Heh, ok, this is a pretty funny story. Missa's ex boyfriend is named Brian. When he called, we would answer the phone in all sorts of crazy ways, including saying "CL LT's Near-Death Experience Hotline and Home of the Talented Duo, this is [insert a name]. How may I direct your call?" We made up different names and disguised our voices. Well, one time I used the name Breanna for some reason (we forgot why...). But Breanna sounds kinda like Brian.

Anyways, out of Breanna sprung up the story of "Breanniichuan", Spring of Drowned Girl Named Breanna. We forgot the exact story of exactly this came about. Maybe if Brain sees this page, he'll remember. Oh well, so anyways, it was now a joke that when Brian was splashed with cold water, he became a girl named Breanna. I know it had something to do with the fact that I let him borrow my Ranma 1/2 videos, since he had never seen Ranma before (perish the thought!).

Anyways, here's the story of Breanniichuan, as told by the Jusenkyo Guide:

Ah, too bad, you fall in Breanniichuan, Spring of Drowned Girl Named Breanna *holds up sign of Kanji reading "Breanniichuan"*. Very, very tragic tale about girl named Breanna what drowned in spring 6900 year ago! Legend say whoever fall in spring take body of girl named Breanna.

So we use the name Breanna for various things, as you will see.

Ok, so why do you need a barf bag when Missa and Brian are around?

Well, I hate it when people are being all lovey-dovey when I'm all alone, so Melanie and I came up with the idea of using barf bags (like they have on airplanes) when they were around each other, cauing all that sweet-taling and kissing and stuff makes you sick when you are single ^_^.

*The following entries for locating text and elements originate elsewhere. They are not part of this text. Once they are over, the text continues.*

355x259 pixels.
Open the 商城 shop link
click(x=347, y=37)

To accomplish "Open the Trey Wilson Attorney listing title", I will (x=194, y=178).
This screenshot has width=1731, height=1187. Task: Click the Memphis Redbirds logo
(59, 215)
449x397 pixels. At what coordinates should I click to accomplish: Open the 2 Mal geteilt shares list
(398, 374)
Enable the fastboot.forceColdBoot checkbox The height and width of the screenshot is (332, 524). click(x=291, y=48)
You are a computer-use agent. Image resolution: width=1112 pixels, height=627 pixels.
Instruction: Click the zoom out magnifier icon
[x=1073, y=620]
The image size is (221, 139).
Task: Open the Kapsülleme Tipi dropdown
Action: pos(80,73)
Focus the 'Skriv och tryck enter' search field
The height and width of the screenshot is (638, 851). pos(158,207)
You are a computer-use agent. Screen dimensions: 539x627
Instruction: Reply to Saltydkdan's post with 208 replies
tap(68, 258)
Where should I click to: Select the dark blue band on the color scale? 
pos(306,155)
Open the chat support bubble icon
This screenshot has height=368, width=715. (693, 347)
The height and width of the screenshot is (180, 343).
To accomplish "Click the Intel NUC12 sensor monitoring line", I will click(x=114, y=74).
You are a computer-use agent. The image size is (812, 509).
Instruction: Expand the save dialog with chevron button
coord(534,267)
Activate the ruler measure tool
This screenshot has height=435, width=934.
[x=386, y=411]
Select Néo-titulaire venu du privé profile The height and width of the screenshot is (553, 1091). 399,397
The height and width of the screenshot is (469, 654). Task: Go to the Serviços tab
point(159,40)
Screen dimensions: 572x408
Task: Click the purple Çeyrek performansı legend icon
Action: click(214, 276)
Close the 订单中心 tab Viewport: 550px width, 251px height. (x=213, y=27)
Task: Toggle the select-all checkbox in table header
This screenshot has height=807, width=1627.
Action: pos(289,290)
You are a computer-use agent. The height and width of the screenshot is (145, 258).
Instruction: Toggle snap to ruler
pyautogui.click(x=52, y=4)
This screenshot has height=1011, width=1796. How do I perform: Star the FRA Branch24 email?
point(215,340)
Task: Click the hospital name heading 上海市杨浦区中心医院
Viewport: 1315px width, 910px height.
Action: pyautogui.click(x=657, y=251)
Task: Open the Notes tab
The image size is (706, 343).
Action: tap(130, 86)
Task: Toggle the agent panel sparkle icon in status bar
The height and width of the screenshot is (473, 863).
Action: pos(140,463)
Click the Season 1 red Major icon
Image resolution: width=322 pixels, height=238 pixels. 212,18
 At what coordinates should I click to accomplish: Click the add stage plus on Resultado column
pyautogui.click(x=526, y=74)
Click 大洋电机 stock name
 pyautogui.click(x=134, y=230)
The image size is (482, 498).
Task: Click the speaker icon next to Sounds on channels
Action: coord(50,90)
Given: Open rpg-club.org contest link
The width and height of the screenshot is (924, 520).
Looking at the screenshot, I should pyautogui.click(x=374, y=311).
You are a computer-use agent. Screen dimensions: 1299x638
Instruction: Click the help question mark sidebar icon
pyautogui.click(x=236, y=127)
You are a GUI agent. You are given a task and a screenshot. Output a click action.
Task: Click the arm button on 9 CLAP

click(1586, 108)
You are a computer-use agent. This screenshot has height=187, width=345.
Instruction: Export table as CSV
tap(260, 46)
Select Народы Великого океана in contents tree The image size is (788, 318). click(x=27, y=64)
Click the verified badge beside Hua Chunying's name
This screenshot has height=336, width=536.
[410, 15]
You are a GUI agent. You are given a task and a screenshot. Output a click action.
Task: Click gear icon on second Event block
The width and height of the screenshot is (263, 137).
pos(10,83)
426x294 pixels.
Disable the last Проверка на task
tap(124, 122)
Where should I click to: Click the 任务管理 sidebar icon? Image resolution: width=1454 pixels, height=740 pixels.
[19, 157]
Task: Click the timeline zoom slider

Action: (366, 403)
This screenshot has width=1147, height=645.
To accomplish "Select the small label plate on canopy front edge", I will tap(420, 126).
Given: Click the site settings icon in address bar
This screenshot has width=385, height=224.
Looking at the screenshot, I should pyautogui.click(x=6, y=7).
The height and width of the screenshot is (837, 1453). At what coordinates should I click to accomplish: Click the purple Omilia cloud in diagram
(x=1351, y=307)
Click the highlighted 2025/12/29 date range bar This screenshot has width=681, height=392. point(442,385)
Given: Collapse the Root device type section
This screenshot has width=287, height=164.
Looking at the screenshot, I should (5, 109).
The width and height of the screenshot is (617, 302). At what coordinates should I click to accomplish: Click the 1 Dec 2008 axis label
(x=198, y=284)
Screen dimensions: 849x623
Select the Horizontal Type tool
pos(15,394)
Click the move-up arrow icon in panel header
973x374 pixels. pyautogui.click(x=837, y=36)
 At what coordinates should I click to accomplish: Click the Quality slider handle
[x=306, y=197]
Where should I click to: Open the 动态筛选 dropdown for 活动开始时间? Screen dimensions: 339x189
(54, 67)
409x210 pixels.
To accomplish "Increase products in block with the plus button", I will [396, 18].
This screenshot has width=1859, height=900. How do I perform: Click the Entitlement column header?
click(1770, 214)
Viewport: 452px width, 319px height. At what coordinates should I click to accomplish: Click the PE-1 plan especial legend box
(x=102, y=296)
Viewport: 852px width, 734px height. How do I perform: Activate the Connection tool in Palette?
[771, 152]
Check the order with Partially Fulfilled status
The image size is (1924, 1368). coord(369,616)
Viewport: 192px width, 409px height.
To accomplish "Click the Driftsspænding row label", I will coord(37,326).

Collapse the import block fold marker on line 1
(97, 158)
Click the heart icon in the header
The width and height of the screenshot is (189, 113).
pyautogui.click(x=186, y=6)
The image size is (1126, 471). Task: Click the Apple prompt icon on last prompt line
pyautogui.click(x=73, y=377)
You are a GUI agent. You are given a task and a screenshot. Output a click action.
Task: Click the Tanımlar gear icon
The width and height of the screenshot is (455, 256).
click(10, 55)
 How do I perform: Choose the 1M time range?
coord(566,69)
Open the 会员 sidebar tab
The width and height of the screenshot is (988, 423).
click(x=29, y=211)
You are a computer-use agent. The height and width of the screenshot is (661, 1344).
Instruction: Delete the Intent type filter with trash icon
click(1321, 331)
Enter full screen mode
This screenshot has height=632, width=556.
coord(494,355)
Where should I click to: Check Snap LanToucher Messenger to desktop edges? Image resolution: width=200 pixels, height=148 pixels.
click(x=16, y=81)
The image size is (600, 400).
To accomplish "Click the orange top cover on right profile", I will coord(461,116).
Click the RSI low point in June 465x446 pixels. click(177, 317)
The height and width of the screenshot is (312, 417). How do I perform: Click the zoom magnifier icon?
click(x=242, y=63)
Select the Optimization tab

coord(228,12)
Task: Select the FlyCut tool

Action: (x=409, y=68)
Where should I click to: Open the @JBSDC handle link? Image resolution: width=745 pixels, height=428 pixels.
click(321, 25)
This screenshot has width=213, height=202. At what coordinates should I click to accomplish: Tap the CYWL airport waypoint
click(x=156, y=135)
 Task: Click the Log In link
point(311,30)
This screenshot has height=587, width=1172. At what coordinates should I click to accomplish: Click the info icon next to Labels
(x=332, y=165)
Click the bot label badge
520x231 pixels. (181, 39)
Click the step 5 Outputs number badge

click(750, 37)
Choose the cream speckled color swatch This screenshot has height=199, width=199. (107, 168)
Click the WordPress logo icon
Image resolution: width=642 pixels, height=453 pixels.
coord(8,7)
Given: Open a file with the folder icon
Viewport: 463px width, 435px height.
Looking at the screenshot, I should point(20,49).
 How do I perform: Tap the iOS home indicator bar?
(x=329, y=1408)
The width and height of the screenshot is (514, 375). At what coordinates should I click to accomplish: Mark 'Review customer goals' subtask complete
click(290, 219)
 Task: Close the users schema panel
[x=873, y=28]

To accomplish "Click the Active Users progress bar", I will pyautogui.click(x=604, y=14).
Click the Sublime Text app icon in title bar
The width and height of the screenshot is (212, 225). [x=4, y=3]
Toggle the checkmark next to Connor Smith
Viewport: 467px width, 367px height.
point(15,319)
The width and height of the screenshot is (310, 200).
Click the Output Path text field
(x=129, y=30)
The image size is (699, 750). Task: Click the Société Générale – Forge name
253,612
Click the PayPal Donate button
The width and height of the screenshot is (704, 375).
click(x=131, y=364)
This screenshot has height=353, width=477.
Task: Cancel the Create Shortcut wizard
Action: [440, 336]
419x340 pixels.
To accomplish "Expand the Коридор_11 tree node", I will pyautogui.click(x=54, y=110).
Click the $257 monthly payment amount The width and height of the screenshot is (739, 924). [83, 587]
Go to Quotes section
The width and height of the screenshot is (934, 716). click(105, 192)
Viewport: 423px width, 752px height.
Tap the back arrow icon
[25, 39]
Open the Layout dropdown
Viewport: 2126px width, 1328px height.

Along with the barf bag gag is the concept that I liked to over-exaggerate how Missa and Brian talked to each other. Instead of the typical "I love you" yadda yadda yadda, I acted as both of them at the same time (when Brain wasn't there), saying things like "Oh my little sugar corn pop" and "I love you my sweet little mini wheat" (see the cereal theme going here? ^_-). And other comments similar to that. It was all in good fun though. It wasn't meant to insult them or anything. It was just something I thought was amusing at the time ^_^.